Exercise
Please update the lines from the one holding "Click the warning status icon for logging.png" through the one holding "tap(76, 294)", inclusive, so that "Instruction" reads "Task" and nothing else changes.

Excerpted records
###
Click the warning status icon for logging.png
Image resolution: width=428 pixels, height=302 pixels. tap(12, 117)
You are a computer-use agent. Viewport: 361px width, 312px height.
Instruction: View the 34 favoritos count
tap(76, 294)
###
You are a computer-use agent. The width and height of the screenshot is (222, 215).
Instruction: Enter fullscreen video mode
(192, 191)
###
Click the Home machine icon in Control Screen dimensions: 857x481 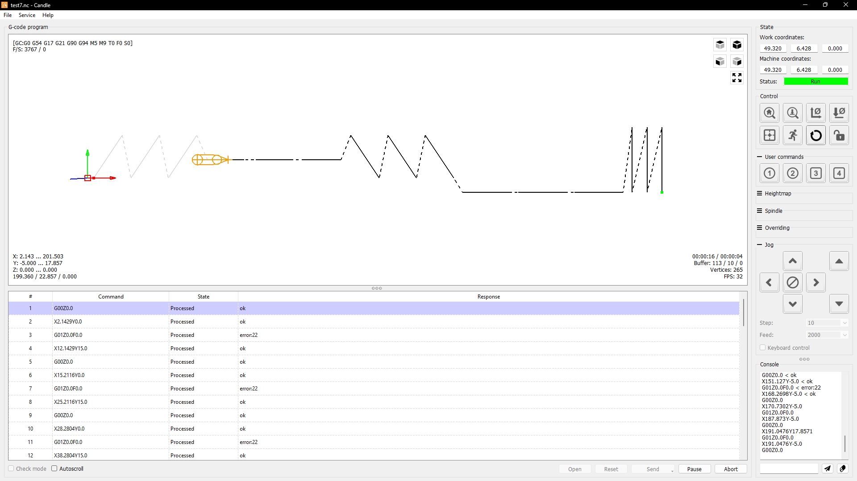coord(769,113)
###
Solution to this problem
Click the warning status icon for logging.png
Image resolution: width=428 pixels, height=302 pixels. tap(12, 117)
You are a computer-use agent. Viewport: 361px width, 312px height.
Task: View the 34 favoritos count
tap(76, 294)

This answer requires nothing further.